» Source data:
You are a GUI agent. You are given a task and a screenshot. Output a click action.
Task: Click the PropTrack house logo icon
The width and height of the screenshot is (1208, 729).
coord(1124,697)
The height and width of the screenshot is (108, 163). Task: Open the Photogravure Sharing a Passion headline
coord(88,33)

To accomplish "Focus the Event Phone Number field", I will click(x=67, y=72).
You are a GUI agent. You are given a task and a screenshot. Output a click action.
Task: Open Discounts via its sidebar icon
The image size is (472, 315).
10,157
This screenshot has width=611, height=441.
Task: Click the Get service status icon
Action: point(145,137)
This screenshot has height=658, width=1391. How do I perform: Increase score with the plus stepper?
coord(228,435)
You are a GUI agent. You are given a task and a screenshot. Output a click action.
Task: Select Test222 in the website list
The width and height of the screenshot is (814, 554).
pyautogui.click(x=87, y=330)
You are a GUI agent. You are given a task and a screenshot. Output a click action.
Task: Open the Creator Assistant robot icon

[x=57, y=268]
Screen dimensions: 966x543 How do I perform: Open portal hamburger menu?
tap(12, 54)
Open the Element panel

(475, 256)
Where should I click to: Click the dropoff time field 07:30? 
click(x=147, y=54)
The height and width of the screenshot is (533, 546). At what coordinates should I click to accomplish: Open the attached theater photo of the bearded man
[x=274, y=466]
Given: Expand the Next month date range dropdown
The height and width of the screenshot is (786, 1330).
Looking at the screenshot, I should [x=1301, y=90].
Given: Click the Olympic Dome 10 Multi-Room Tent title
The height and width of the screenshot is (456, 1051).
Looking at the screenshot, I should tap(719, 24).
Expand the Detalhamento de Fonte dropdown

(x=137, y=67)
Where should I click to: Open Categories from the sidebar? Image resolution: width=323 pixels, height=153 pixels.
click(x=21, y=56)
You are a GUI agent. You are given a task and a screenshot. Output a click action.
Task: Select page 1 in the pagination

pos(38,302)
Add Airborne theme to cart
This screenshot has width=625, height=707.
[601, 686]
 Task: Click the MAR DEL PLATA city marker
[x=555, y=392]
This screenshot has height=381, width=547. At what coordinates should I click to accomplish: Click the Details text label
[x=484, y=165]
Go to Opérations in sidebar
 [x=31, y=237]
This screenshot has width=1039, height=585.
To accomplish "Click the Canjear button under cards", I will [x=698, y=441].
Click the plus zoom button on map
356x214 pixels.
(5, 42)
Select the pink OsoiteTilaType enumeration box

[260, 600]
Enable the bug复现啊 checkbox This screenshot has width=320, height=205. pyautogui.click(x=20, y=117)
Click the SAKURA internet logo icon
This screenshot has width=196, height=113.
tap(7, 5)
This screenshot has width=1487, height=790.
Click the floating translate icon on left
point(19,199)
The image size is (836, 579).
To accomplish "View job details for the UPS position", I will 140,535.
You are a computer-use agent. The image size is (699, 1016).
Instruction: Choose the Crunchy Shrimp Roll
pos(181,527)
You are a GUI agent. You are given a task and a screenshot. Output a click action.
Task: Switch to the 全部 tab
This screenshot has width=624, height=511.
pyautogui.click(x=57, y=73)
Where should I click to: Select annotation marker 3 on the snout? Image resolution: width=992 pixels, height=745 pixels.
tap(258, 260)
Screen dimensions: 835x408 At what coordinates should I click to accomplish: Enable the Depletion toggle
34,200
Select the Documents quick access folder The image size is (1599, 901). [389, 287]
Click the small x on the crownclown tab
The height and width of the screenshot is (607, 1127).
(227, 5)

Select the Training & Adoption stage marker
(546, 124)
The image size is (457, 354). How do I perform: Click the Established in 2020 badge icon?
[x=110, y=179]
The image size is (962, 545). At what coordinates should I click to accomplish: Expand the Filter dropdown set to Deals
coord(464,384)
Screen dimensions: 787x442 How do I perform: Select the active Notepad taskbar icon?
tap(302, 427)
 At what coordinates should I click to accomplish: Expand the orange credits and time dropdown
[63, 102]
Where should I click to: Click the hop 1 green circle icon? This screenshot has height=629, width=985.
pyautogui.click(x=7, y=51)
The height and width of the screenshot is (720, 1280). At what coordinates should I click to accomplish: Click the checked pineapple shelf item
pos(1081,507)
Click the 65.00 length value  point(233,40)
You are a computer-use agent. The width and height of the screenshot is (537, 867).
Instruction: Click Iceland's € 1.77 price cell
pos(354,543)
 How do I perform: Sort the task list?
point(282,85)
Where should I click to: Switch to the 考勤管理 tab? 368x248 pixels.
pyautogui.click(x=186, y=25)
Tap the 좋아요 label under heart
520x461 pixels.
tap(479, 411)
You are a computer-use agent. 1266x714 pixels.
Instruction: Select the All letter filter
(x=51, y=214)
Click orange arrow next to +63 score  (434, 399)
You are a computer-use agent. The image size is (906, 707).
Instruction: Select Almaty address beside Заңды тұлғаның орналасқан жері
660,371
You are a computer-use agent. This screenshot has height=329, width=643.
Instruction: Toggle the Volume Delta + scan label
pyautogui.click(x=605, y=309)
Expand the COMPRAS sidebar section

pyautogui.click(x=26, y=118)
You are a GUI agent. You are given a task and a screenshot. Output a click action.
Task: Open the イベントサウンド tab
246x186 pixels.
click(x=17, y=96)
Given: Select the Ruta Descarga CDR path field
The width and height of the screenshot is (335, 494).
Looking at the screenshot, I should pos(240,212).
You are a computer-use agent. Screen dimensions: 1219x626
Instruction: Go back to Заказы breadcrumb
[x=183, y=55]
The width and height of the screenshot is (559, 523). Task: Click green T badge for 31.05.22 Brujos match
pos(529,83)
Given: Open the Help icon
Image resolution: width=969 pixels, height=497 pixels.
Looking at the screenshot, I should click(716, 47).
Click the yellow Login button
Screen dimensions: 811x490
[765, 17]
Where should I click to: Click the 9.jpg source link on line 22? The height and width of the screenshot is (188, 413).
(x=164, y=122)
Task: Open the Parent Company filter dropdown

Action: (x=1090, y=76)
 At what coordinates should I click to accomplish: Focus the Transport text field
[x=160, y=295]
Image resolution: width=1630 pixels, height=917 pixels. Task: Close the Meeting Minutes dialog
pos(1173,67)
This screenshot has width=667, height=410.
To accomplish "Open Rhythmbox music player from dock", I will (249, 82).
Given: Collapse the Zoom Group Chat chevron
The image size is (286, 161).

» Directive: Pull out every line in the listing above that contains the word "Select".

» Answer to this exercise:
Task: Select Test222 in the website list
Task: Select page 1 in the pagination
Select the pink OsoiteTilaType enumeration box
Where should I click to: Select annotation marker 3 on the snout? Image resolution: width=992 pixels, height=745 pixels.
Select the Documents quick access folder The image size is (1599, 901). [389, 287]
Select the Training & Adoption stage marker
Screen dimensions: 787x442 How do I perform: Select the active Notepad taskbar icon?
Instruction: Select the All letter filter
Instruction: Select Almaty address beside Заңды тұлғаның орналасқан жері
Given: Select the Ruta Descarga CDR path field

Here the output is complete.